Em mais um protesto contra falta d'água, três ficam feridos em Itu

Manifestantes fizeram ato em frente a comitê de ex-prefeito; PM usou bombas de efeito moral e balas de borracha para dispersá-los

CHICO SIQUEIRA, ESPECIAL PARA O ESTADO

26 Setembro 2014 | 15h04

ITU - Manifestantes e policiais militares voltaram a se enfrentar em mais uma manifestação contra a falta de água em Itu, no interior de São Paulo, na noite desta quinta-feira, 25. Chamada, a PM usou bombas de efeito moral e balas de borracha para dispersar cerca de 150 jovens, na maioria estudantes, que participavam do protesto. Três pessoas ficaram feridas e quatro foram detidas por vandalismo.
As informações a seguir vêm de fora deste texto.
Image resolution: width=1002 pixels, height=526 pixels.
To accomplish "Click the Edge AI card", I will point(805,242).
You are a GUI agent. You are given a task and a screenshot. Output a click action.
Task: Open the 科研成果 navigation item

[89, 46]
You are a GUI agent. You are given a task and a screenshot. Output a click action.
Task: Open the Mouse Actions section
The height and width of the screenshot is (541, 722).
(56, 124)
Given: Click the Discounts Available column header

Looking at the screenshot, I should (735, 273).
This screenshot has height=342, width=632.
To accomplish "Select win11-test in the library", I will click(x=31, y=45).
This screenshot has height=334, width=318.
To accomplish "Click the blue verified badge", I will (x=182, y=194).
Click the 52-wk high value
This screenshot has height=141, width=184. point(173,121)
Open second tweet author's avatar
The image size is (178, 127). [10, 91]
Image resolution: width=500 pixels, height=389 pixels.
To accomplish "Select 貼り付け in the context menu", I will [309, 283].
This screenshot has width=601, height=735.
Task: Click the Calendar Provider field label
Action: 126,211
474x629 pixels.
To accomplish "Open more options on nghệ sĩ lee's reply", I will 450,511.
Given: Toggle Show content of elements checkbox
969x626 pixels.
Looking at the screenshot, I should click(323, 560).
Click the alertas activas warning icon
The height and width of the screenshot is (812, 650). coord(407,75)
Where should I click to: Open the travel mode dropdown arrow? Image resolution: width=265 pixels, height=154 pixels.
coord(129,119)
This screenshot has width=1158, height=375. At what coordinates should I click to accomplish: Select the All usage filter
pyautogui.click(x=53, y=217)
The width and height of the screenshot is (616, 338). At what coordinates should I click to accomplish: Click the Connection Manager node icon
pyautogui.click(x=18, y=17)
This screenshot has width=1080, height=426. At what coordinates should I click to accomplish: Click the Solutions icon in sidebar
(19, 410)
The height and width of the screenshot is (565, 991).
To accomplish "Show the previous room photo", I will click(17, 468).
Os manifestantes se concentraram na Praça da Matriz e seguiram em passeata até a frente do comitê do candidato a deputado federal Herculano Passos Júnior (PSD), ex-prefeito, apontado por eles como um dos responsáveis pelo desabastecimento.

Aos gritos, os manifestam protestavam contra a falta de água e pediam que o atual prefeito Antônio Tuíze (PSD) decrete estado de calamidade pública.
 
Depois de meia-hora de protestos, a PM interveio, arremessou bombas de efeito moral e dispersou os estudantes. Nesta sexta-feira, 26, a PM informou que foi chamada por funcionários do comitê do candidato que se sentiam ameaçadas pelo protesto, que tentou uma solução pacífica, mas não conseguiu e que só decidiu intervir depois de uma confusão entre seguranças particulares do comitê e estudantes. 

De acordo com a PM, três jovens com ferimentos leves foram socorridos, medicados e levados à delegacia e, depois, liberados. Outros quatro jovens acusados de atos de vandalismo e flagrados com tinta spray também foram levados à delegacia e, em seguida, liberados.

A PM continua de prontidão nesta sexta-feira, quando novos protestos estão marcados para ocorrer em Itu.

Na segunda-feira, 22, manifestante já haviam entrado em confronto com a PM, durante um protesto em frente à Câmara Municipal. Cerca de duas mil pessoas participavam da manifestação. A PM dispersou a multidão com bombas de efeito moral.

Manifestantes atiraram ovos nos vereadores e pedras contra a Casa, quebrando todos os vidros do prédio. Um portão chegou a ser arrancado. Sete pessoas foram detidas.